You really need to find a trainer to work with on this. The best laid out plans get modifed weekly when precontest.

----------


## thebigo5659

that is wat i was referring to by "near the end of my bulk." Thanks FireGuy....ive got like 3 "bro" trainers that are helpin with my contest prep....and ive also discussed running the cycle with them as well...a couple dont think itll be beneficial much and the other thinks it could be with a low bf going into the cycle (under 10%)

----------


## Bossman

Are you questioning wether or not to run a AAS cycle during your contest prep?

----------


## thebigo5659

not just during prep but 8 weeks out and during or not during? prep

----------


## chitownhoker

> not just during prep but 8 weeks out and during or not during? prep


contest prep is at a minumum 12 weeks out and you diet should be changed weekly during these twelve weeks.
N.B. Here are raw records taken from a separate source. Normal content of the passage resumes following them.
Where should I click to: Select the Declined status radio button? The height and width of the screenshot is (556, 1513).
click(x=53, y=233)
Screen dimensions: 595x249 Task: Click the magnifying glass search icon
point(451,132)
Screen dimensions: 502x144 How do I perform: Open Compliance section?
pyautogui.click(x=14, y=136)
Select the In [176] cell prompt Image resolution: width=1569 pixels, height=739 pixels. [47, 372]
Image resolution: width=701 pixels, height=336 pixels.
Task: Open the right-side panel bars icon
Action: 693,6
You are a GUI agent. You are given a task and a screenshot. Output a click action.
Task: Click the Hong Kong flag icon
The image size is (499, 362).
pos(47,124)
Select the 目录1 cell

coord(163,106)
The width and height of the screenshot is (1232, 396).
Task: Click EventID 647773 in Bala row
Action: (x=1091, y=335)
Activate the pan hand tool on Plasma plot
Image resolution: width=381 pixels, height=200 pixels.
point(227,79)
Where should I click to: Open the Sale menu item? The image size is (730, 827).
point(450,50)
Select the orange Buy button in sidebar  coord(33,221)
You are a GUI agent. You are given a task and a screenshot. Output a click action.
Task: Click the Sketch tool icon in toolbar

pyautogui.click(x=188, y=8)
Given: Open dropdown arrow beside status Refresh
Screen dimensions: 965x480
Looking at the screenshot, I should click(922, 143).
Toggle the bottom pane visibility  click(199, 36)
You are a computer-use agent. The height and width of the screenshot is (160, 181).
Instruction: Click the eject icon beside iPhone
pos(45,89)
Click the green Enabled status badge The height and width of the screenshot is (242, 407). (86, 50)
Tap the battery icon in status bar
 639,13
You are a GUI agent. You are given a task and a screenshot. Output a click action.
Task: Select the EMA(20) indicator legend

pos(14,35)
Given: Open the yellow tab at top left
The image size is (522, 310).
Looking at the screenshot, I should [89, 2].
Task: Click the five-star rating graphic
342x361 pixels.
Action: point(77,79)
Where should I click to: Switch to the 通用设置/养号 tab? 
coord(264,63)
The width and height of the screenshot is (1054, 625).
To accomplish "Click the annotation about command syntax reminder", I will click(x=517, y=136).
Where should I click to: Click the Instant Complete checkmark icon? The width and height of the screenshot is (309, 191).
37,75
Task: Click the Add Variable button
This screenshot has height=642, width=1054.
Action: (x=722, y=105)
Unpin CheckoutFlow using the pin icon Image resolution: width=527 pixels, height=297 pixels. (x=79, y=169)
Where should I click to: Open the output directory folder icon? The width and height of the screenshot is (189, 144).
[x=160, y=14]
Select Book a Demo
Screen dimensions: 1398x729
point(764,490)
What do you mean by this, i don't think this is a very clear question

----------


## thebigo5659

ok the diet is not in question....the question is im looking into running prop, tren , and prolly masteron during a 10-12 week cycle up until the contest....does the diet change really matter? its a contest prep diet so all the macros will be decreased so its just a cut essentially....so heres my question. if i wanna get down to 176 at 3% fat by day of the contest, would running this cycle help me cut down from prolly 185-190 at 10% fat and keep the quality muscle that ive gained over my bulk cycle (typical Test-E, Deca , Dbol cycle)....again if diet is monitered and adjusted accordingly and cardio is maximized to 2 sessions ED along with high intensity, high volume weight training.....is that detailed enough? i dnt kno the diet specifics yet.

----------


## thebigo5659

edit to the above post- your right that question was pretty vague and useless lol

----------


## Bossman

You should run a cycle up to the day of the contest if you want to save muscle. You will still lose some muscle, even while on AAS, if your goal is 3% BF. Have you competed before?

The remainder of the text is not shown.